By Micha Green
Representation matters in the classroom, government, pulpit, entertainment venues, and medical facilities — perhaps particularly in health environments.
Let’s face it, people want someone caring for them that they feel understands what they’re going through. While the Black experience is not monolithic, there are ties that bind, and with systemic racism at the forefront of the common thread, there are challenges that African Americans face that — well — other Black people just understand best. And that’s why it is important to have African American health providers.

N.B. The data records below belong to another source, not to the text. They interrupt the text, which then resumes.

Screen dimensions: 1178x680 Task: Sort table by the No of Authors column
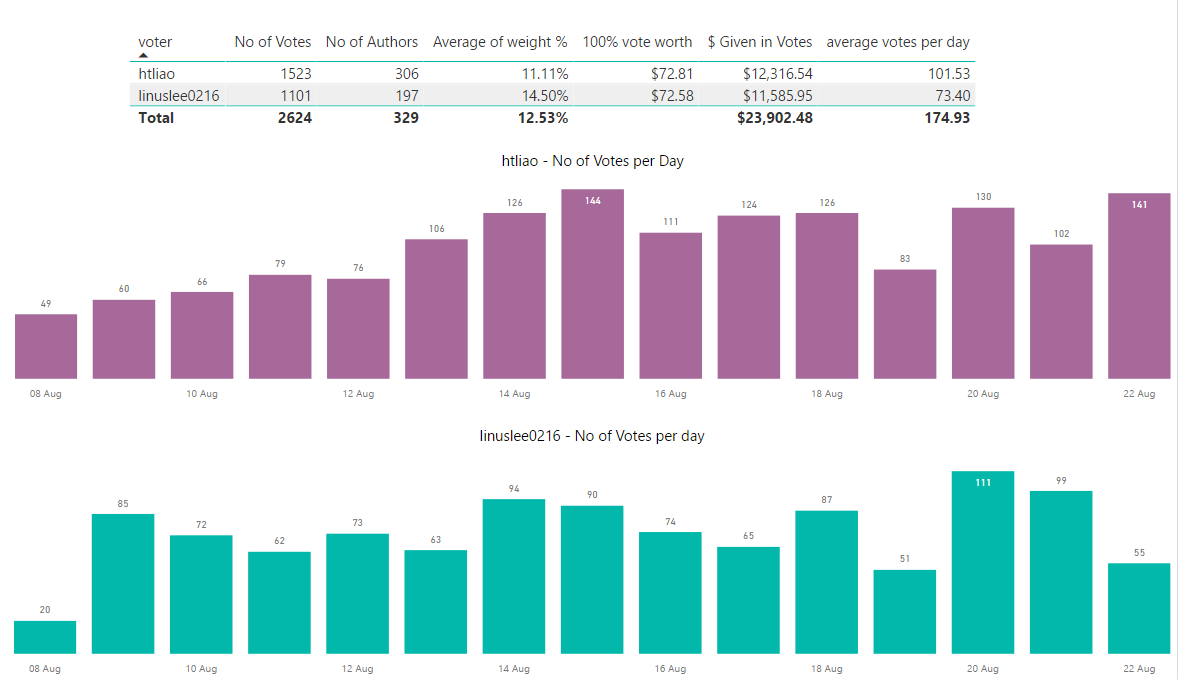(372, 42)
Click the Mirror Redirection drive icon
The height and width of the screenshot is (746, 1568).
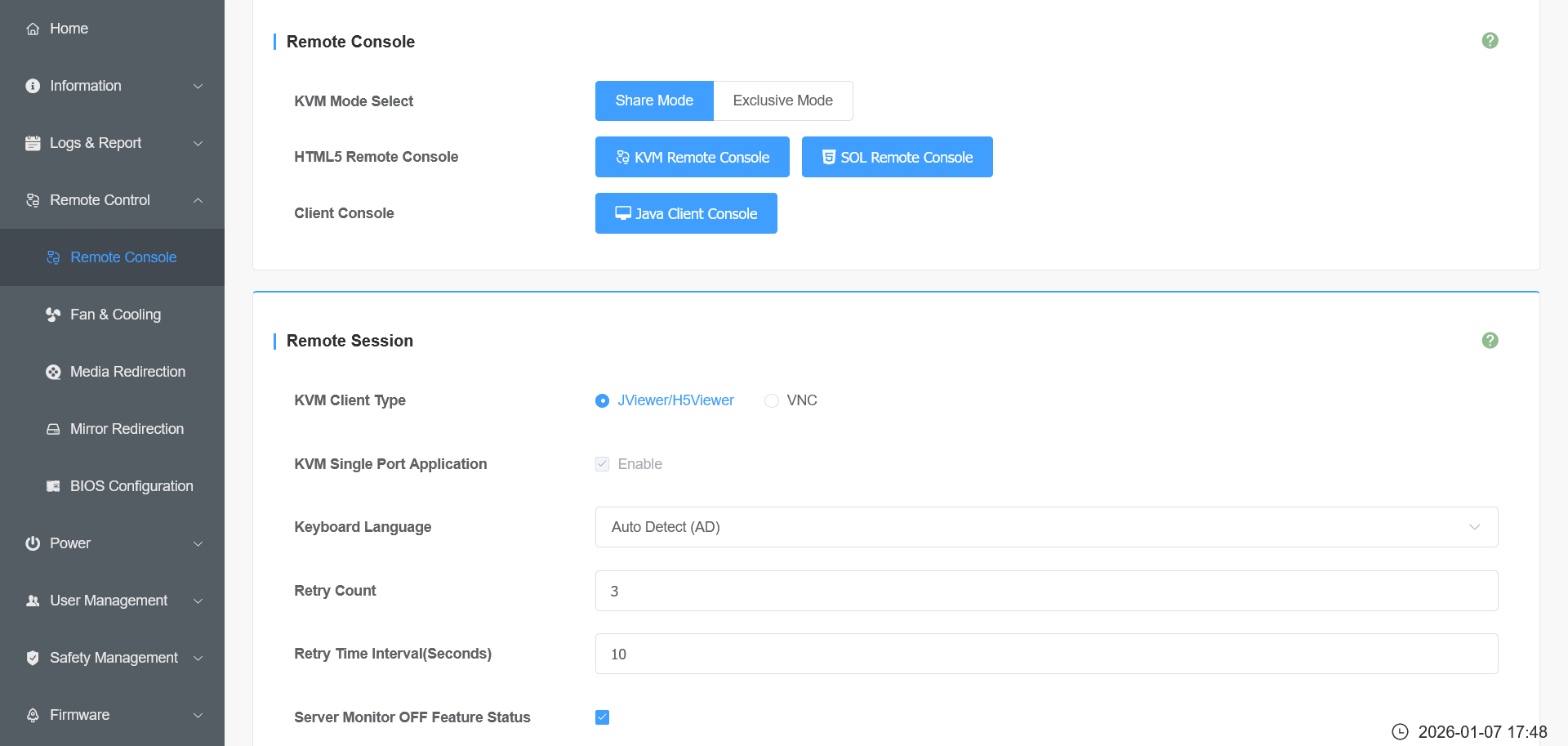[x=53, y=429]
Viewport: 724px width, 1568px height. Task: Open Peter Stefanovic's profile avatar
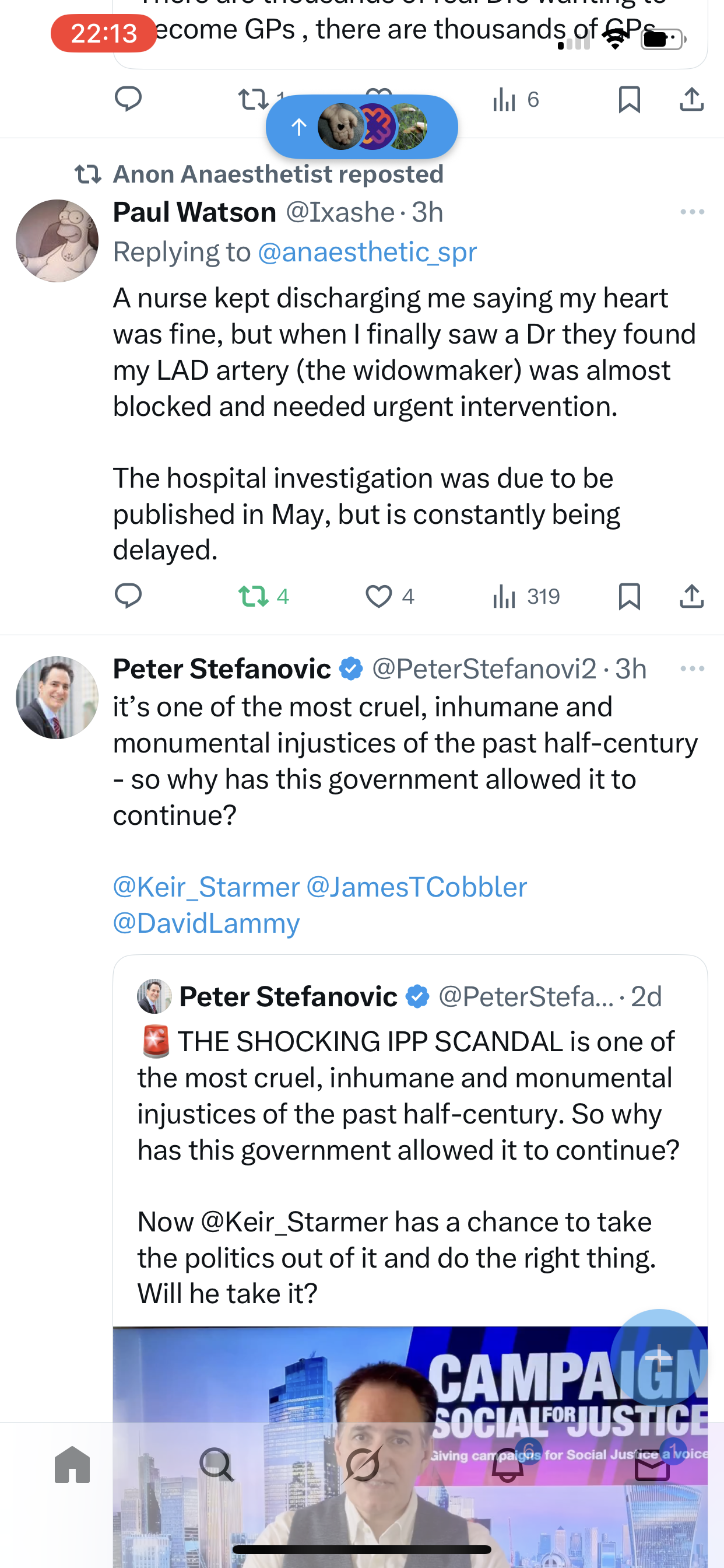57,698

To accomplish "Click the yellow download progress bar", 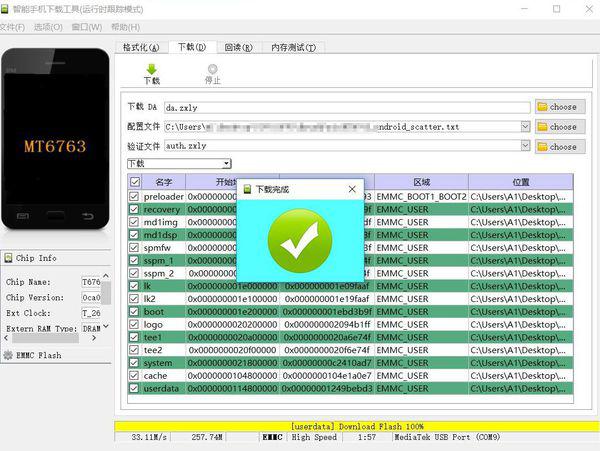I will [357, 427].
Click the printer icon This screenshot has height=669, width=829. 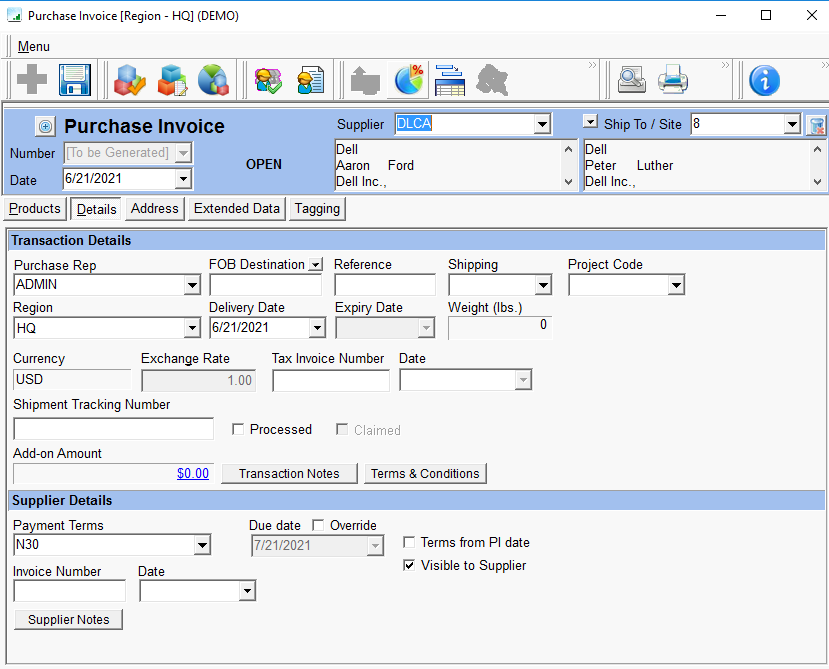[673, 80]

According to a 2021 UCLA study, the proportion of Black physicians in the United States has only increased four percentage points over the past 120 years, and the amount of Black male doctors has not changed since 1940.
UCLA researchers examining Black doctors evaluated U.S. Census Bureau findings, revealing that in 1900, when 11.6% of the nation’s population was Black, 1.3% of the country’s doctors were Black; and in 1940, when 9.7% of the population was Black, 2.8% of the nation’s physicians were Black, with 2.7% men and 0.1% women. In 2018, when 12.8% of the U.S. population was Black, 5.4% of the physicians were Black, with 2.6% men and 2.8% women.
With the Black community’s justified mistrust of the health system due to horrifying historic events such as the Tuskegee Experiment, it is even more important to appeal to African Americans’ need for trust in health care. One major way of building trust is having more folks to trust, and in this case, that’s Black doctors.
It’s time medical schools nationwide work diligently to attract, accept and provide more benefits and resources to produce more African American physicians.